Input material START

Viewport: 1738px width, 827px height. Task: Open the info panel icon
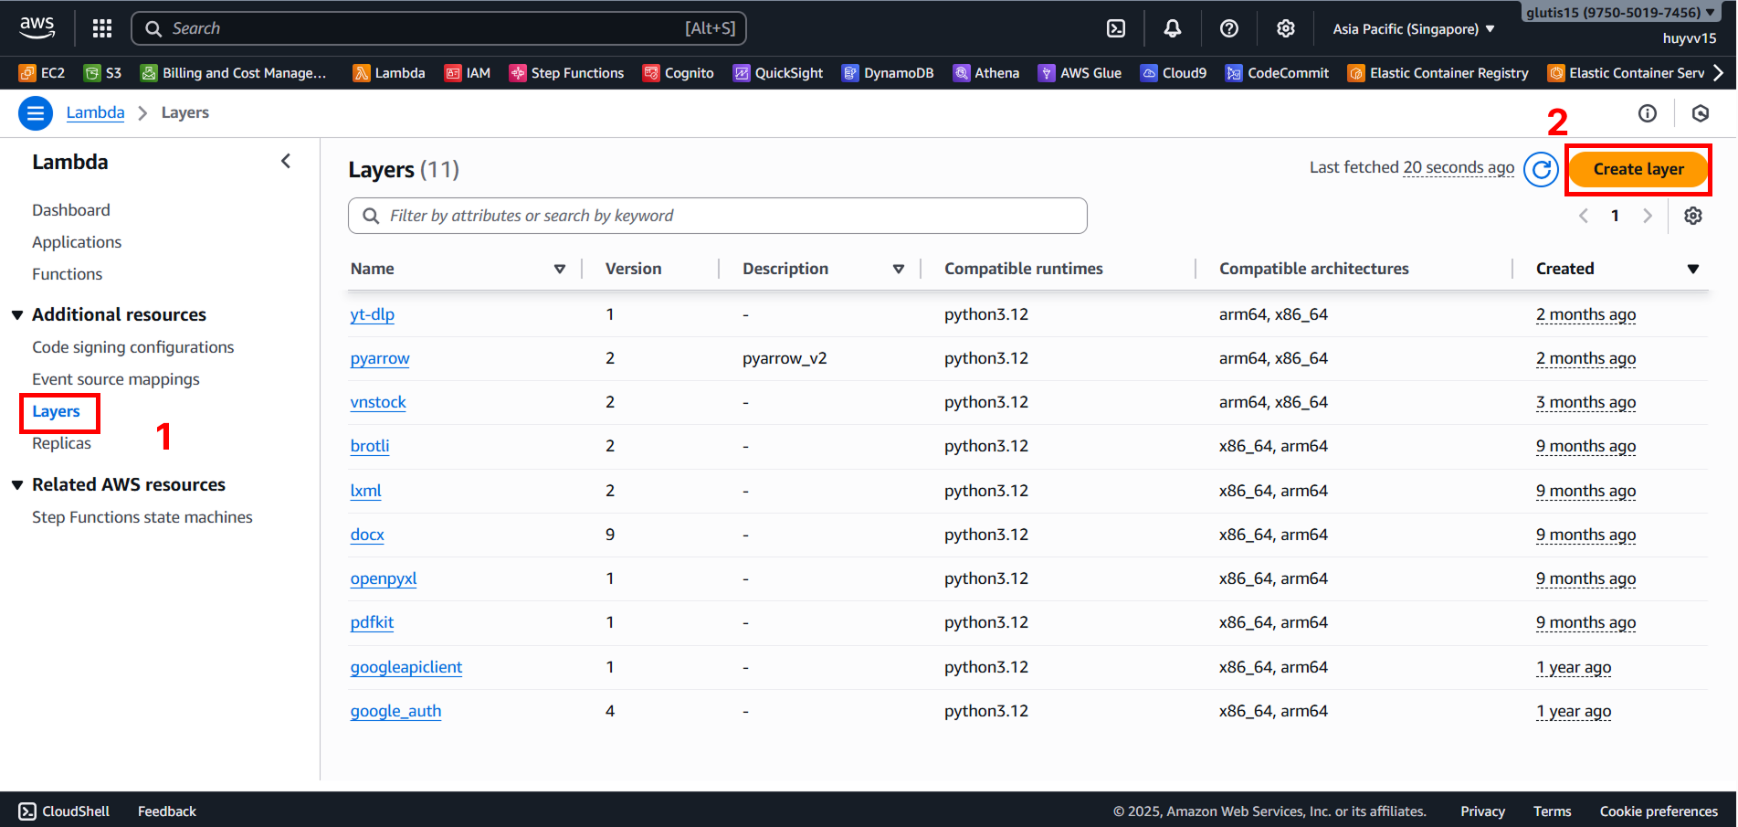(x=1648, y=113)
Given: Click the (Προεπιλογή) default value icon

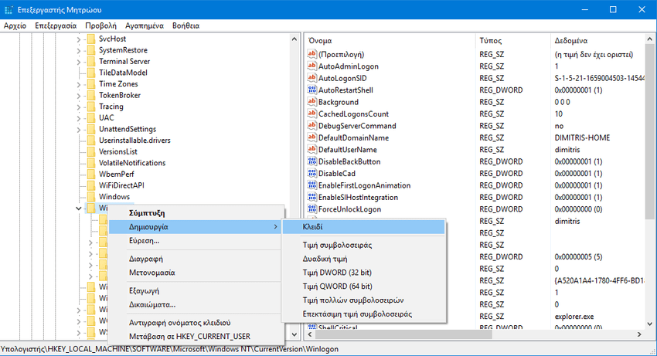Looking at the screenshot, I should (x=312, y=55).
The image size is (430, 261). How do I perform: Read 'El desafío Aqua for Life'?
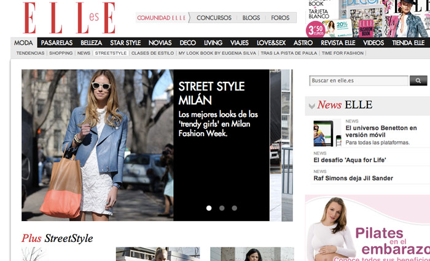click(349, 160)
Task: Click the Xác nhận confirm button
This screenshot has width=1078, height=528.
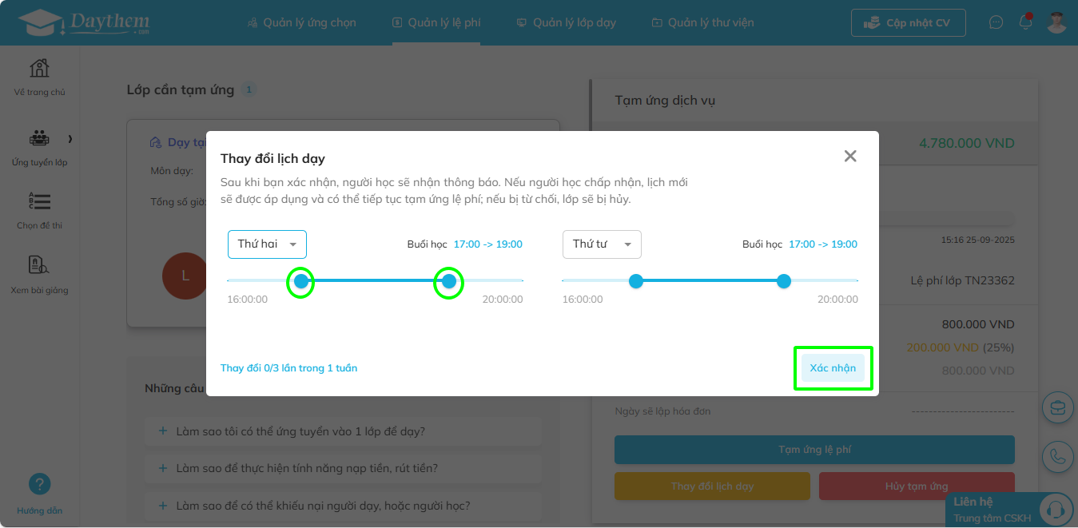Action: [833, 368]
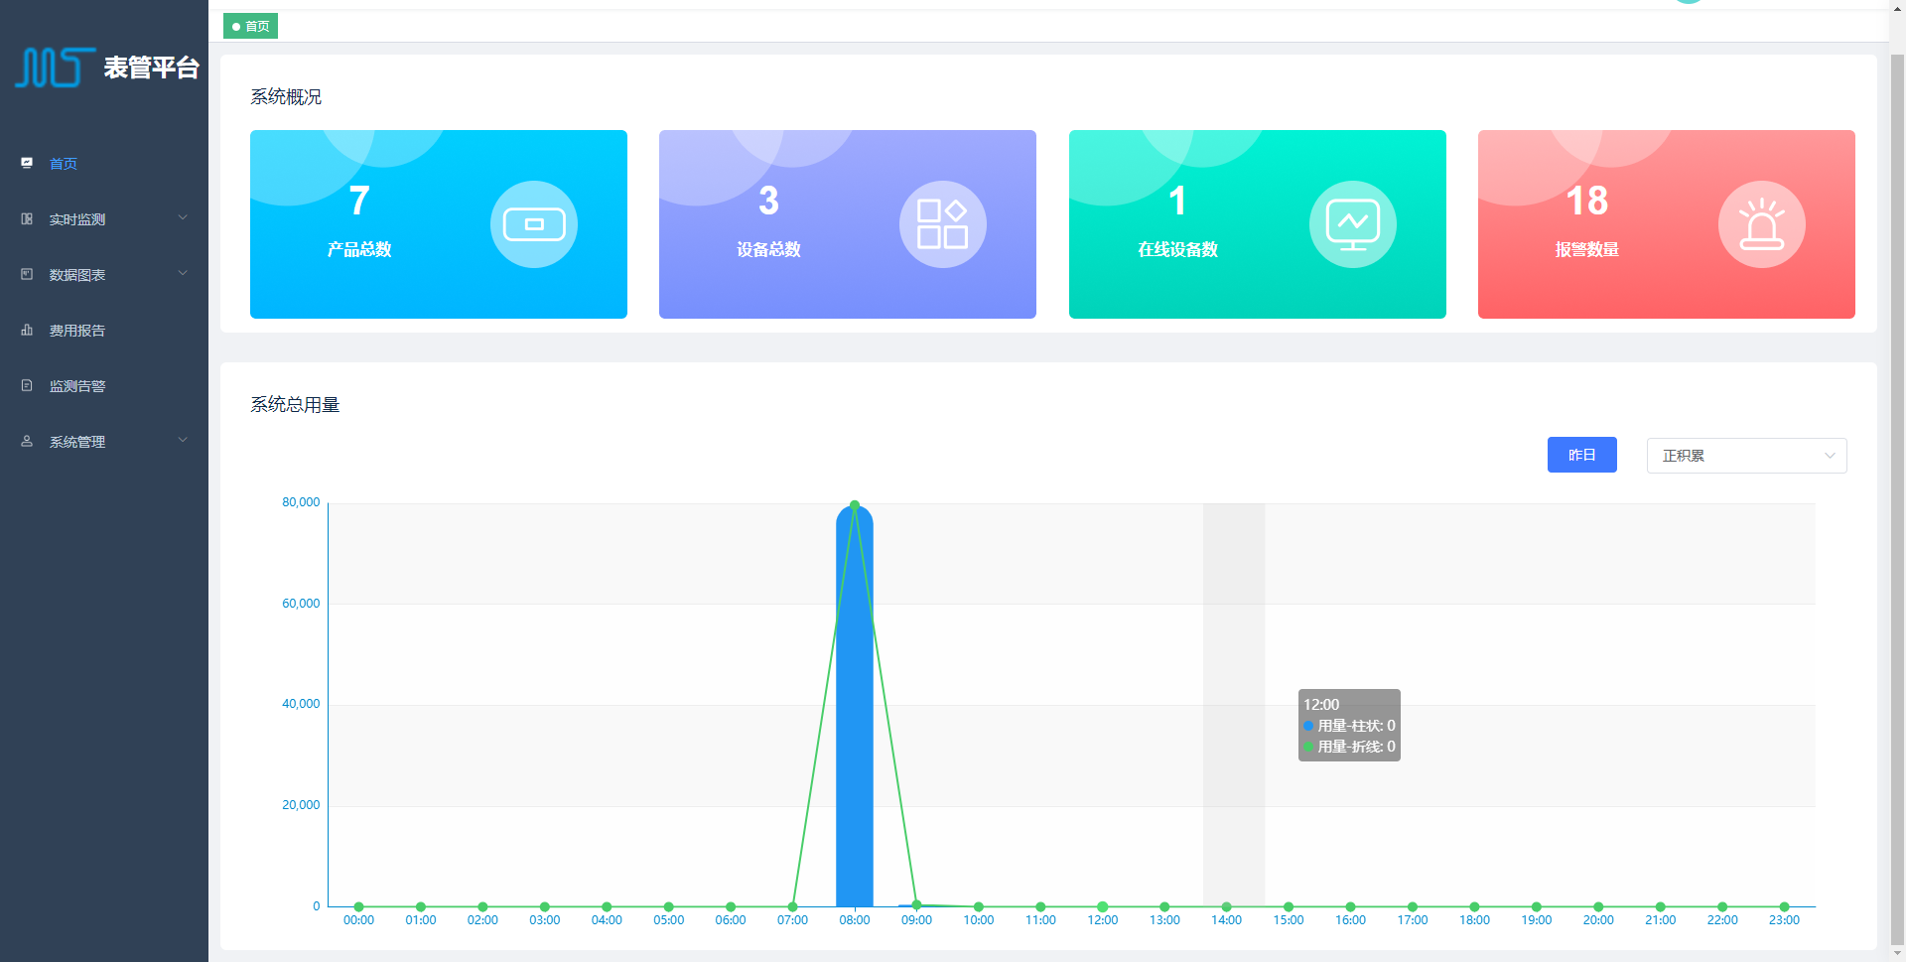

Input material END

What is required:
Restate word for word the lines from the one holding "Task: Click the Xác nhận confirm button" down through the last line of the records above, and do not include the pictures.

Solution for this exercise:
Task: Click the Xác nhận confirm button
This screenshot has width=1078, height=528.
Action: [833, 368]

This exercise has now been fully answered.